RECENSIONE FILM a cura di Cinematografo.it

The Lady

22 marzo 2012

The Lady

L'infelice paradosso di Luc Besson: il biopic è agiografico, ma il premio Nobel Aung San Suu Kyi non è una santa

Tutta la Nobel per la pace birmana Aung San Suu Kyi in un film. Queste, almeno, le intenzioni di Luc Besson: "Lo dovevo solo produrre, l'ho anche diretto, perché non volevo che qualche altro regista lo rovinasse". Presunzione  a parte, non è stata una buona decisione: transitato per Toronto e film inaugurale di Roma anno VI, The Lady è un biopic che molto vuole e poco stringe, perché questa illustre sconosciuta (causa libertà molto condizionata, Besson & Co. non ci hanno parlato) non esce bene dal biopic "al buio" a lei dedicato. Anzi, non esce proprio: il fulcro è sul dramma personale della "orchidea d'acciaio", interpretata da Michelle Yeoh, che per non tradire la sua causa decennale al servizio del popolo birmano è costretta a mollare il marito inglese Michael Aris (David Thewlis) e i suoi due figli. Lei si prende il Nobel per la pace, lui il cancro, e senza un ultimo abbraccio: epilogo drammatico, ambiguo e controverso perfino, ma la resa sullo schermo è pastorizzata, se non inconsulta. Innanzitutto, perché, se non ci fossero i due pargoli a provare l'altrimenti, Aung e Michael potrebbero essere fratello e sorella: zero amore carnale, non resta loro che qualche svogliata carezza e un po' di tenerezza, e il risultato è gravoso. Ferrea e virginale, Aung si avvicina pericolosamente a Giovanna d'Arco (non a caso, nel carnet di Besson, 1999), ma Michael non è Dio: la sua costanza è tanto eroica quanto stolida, mentre la sua distanziata mogliettina, ecco, viene fuori un po' dura, per usare un roseo eufemismo.

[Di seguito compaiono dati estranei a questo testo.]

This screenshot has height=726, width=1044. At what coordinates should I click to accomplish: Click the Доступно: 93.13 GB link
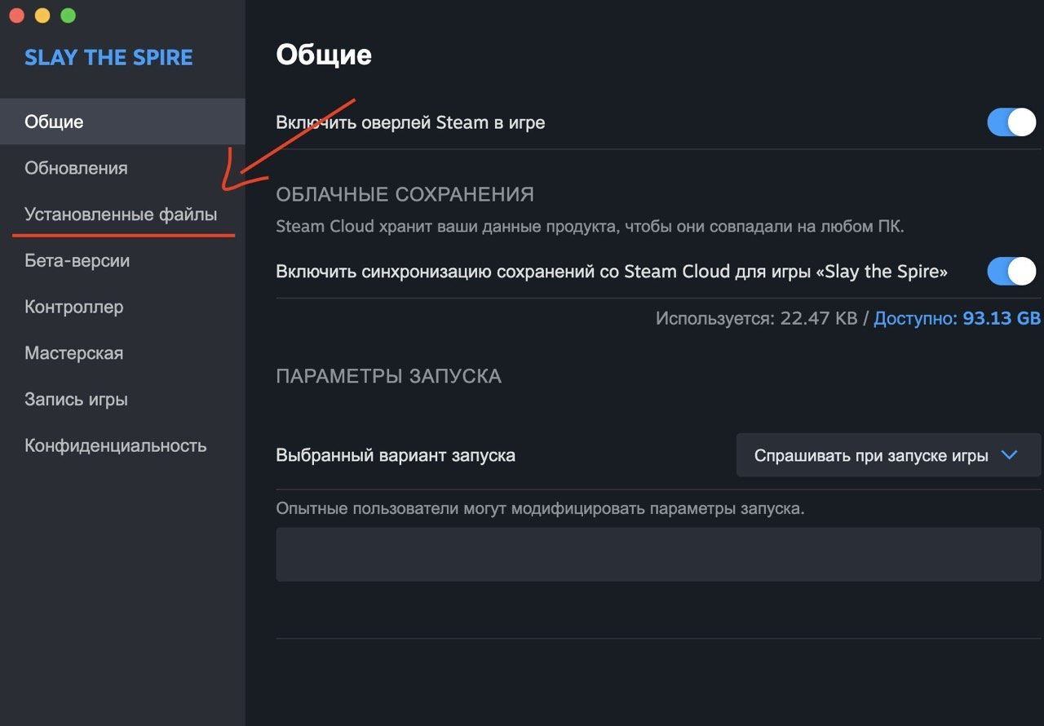(957, 318)
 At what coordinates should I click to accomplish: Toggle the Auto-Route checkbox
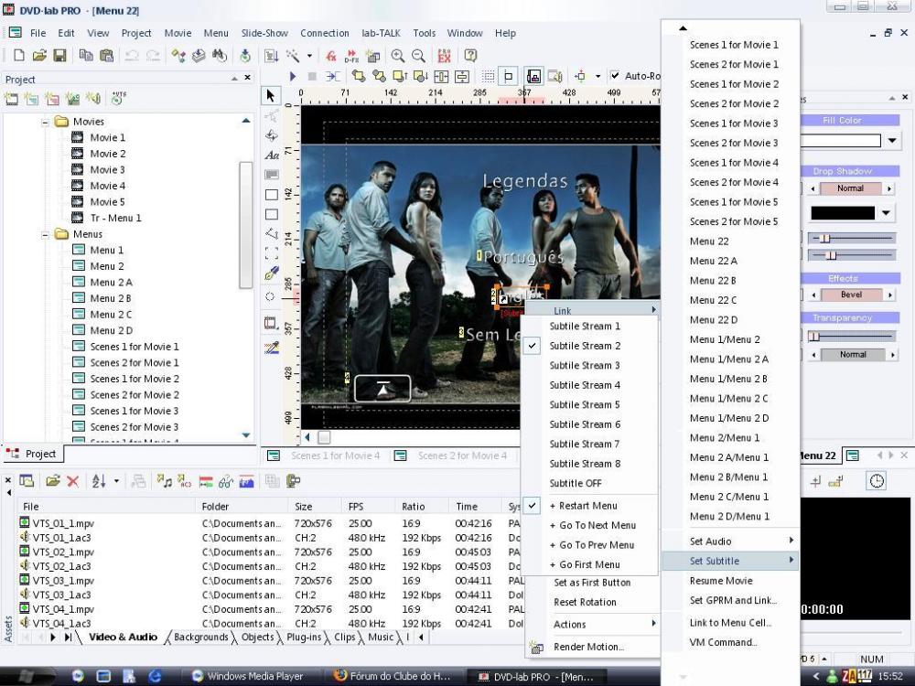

Non solo, se il fulcro confesso è proprio sulla donna e le sue relazioni sentimental-familiari, The Lady finisce davvero per "muoversi" su piedi d'argilla, senza peraltro che la lotta della Aung in nome della non violenza e dei diritti umani contro la dittatura militare ne benefici. Se ci mettete stile ultraclassico, noia più che intermittente e confezione laccata, The Lady acuisce i suoi paradossi: agiografia a buon mercato, ma senza fare di Aung San Suu Kyi una santa. In altre parole, realista ma non lealista: chissà se con un altro regista e, soprattutto, un'altra sceneggiatura… Ps: sull'orchidea d'acciaio vi consigliamo Aung San Suu Kyi di Ugo Papi, dal 12 aprile in libreria con Editori Riuniti.